Inovio Pharmaceuticals of Plymouth Meeting, Pennsylvania, boasts it already has an experimental Zika vaccine containing nothing more than a plasmid made of Zika genes. With the help of an electrical zap on the skin, the plasmid goes directly into human cells, which them make Zika proteins that stimulate the immune system. CEO Joseph Kim says his team already has begun tests in mice. But although researchers can quickly make such simple DNA vaccines, they have lost their luster over the past 20 years because they have not triggered strong immune responses. “There are people very knowledgeable in the field who have lost faith in this technology,” Kim concedes. “I want to prove that this technology is viable and perhaps the best option for these types of outbreaks.”

The small Jenner Institute in Oxford, U.K., is putting the Zika surface protein into harmless chimpanzee adenoviruses, which serve as a “vector”—an approach similar to one used in GlaxoSmithKline’s Ebola vaccine, which was tested during the West African epidemic. Vaccinemakers Protein Sciences of Meriden, Connecticut, and Hawaii Biotech of Honolulu—which both specialize in producing viral proteins in insect cell lines—also have projects underway.

Predicting when a vaccine will come to market is a mug’s game, but NIAID’s Fauci thinks animal studies could be completed in a few months and small human studies to evaluate safety and immune responses could begin by the end of 2016. Even if a promising candidate surfaces, large-scale efficacy trials are probably years away, he says. Getting a vaccine approved and supplying millions of doses could take the resources of a major manufacturer. Of the four big pharma companies that make vaccines, only Sanofi Pasteur of Lyon, France—which produces all three existing flavivirus vaccines—has launched a Zika program, though the others say they are watching the field closely.

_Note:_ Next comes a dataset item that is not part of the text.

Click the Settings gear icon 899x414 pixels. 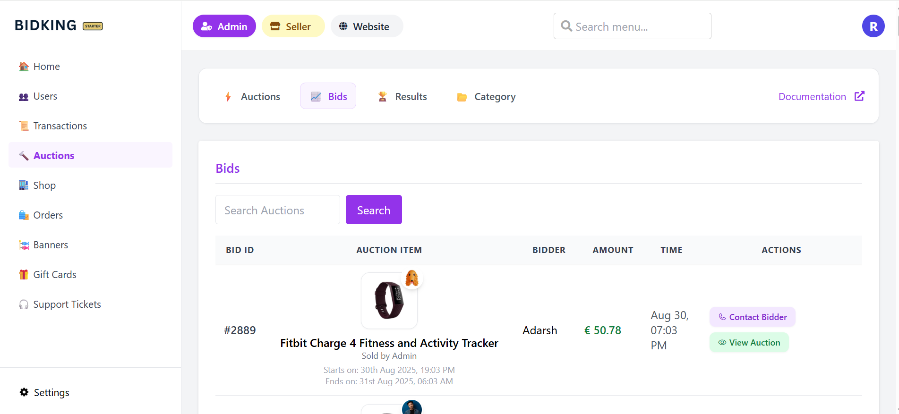point(24,392)
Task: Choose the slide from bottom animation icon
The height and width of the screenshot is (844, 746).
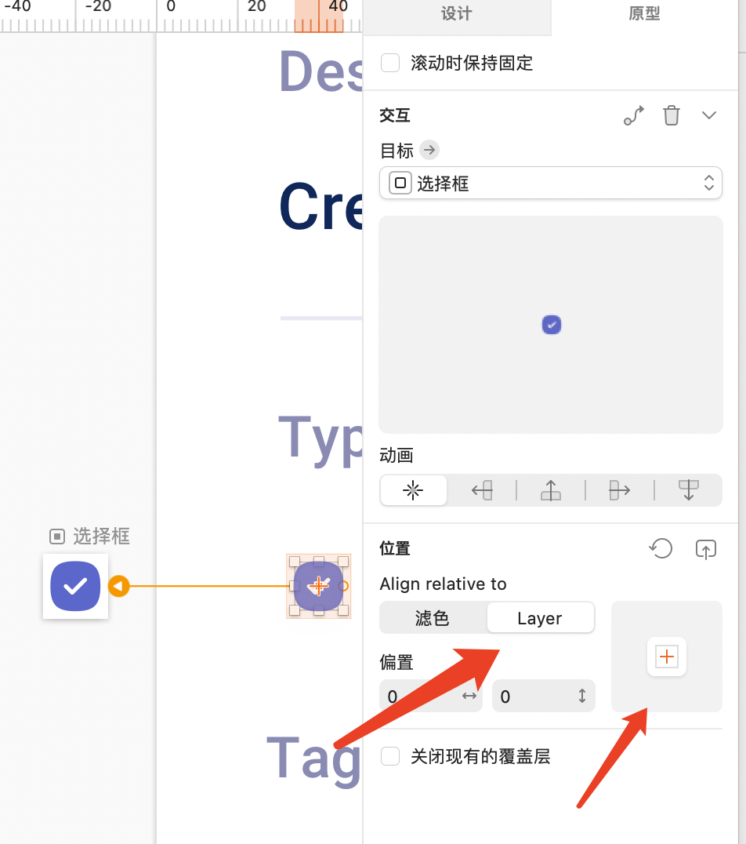Action: [551, 489]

As a stopgap measure for pregnant women, Kalil says Butantan hopes to produce a protective serum, which the institute already makes for several diseases, by injecting Zika virus into horses and harvesting the antibodies the animals make. “This would take a little over a year,” Kalil says. “That’s the best timeline—if you’re very, very optimistic.”

Correction (4 February 2016): Joseph, not Jerome, Kim is the CEO of Inovio Pharmaceuticals. We regret the error.